= Beginning of Section =

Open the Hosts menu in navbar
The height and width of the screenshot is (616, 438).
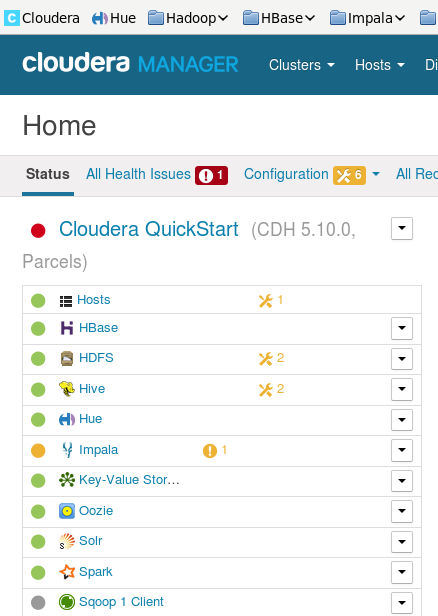pos(379,65)
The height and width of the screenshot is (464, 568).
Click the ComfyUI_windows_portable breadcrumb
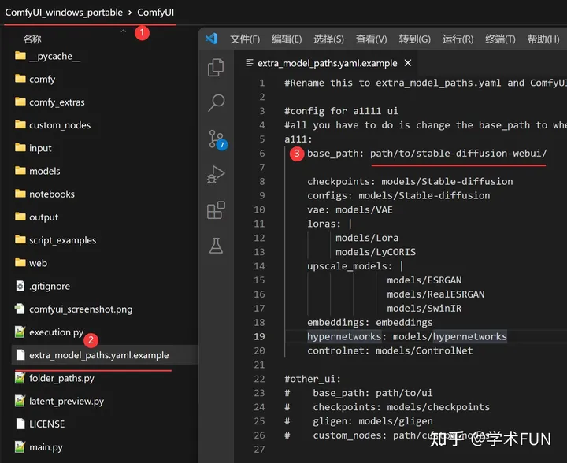pyautogui.click(x=64, y=13)
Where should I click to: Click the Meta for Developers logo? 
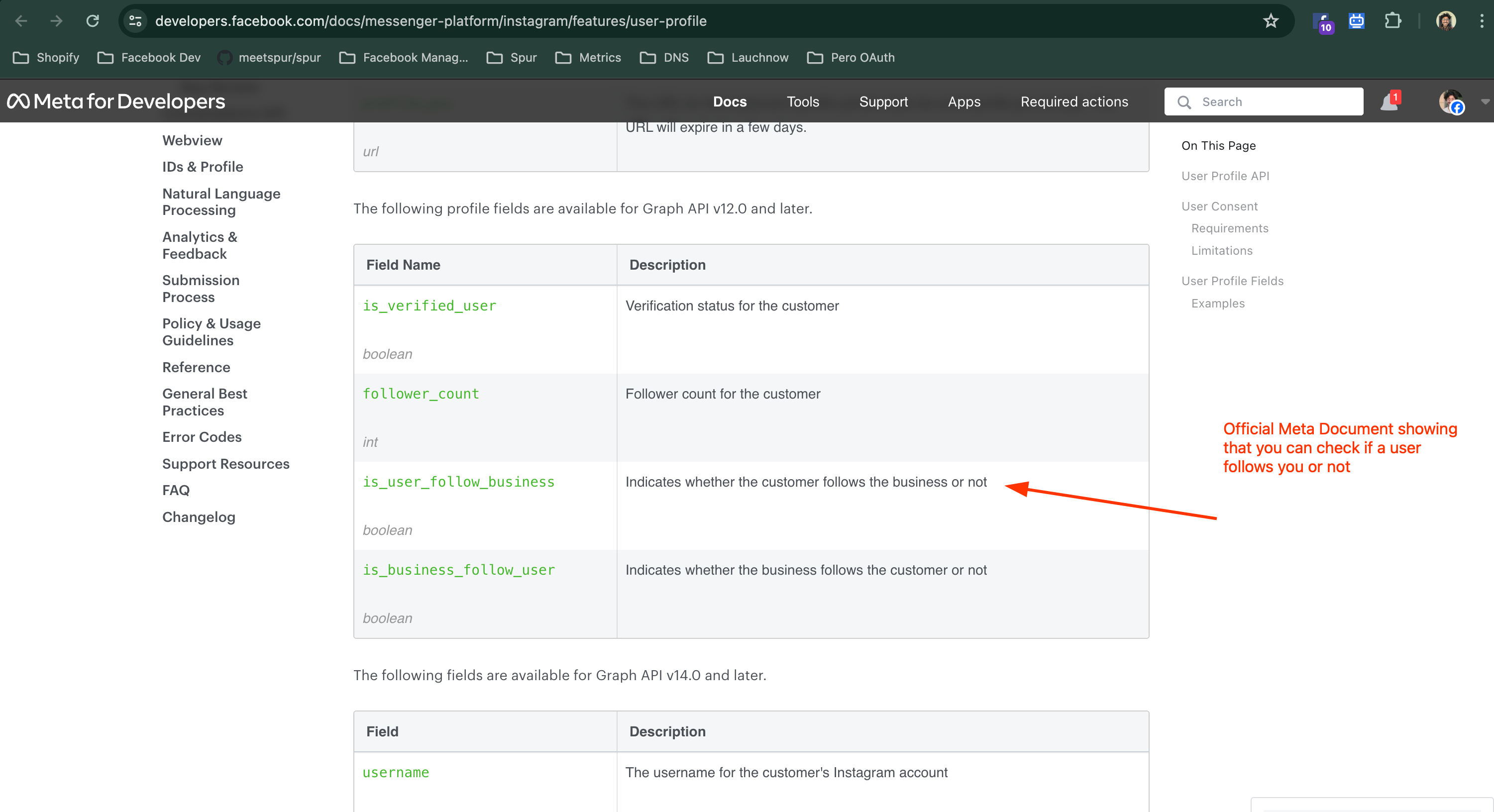[115, 100]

= End of Section =

*DIRECTIONS:* Print the material above verbatim except the pictures.

*RESULT FOR THIS EXERCISE:*
Open the Hosts menu in navbar
The height and width of the screenshot is (616, 438).
pos(379,65)
The height and width of the screenshot is (464, 568).
Click the ComfyUI_windows_portable breadcrumb
pyautogui.click(x=64, y=13)
Where should I click to: Click the Meta for Developers logo? 
[115, 100]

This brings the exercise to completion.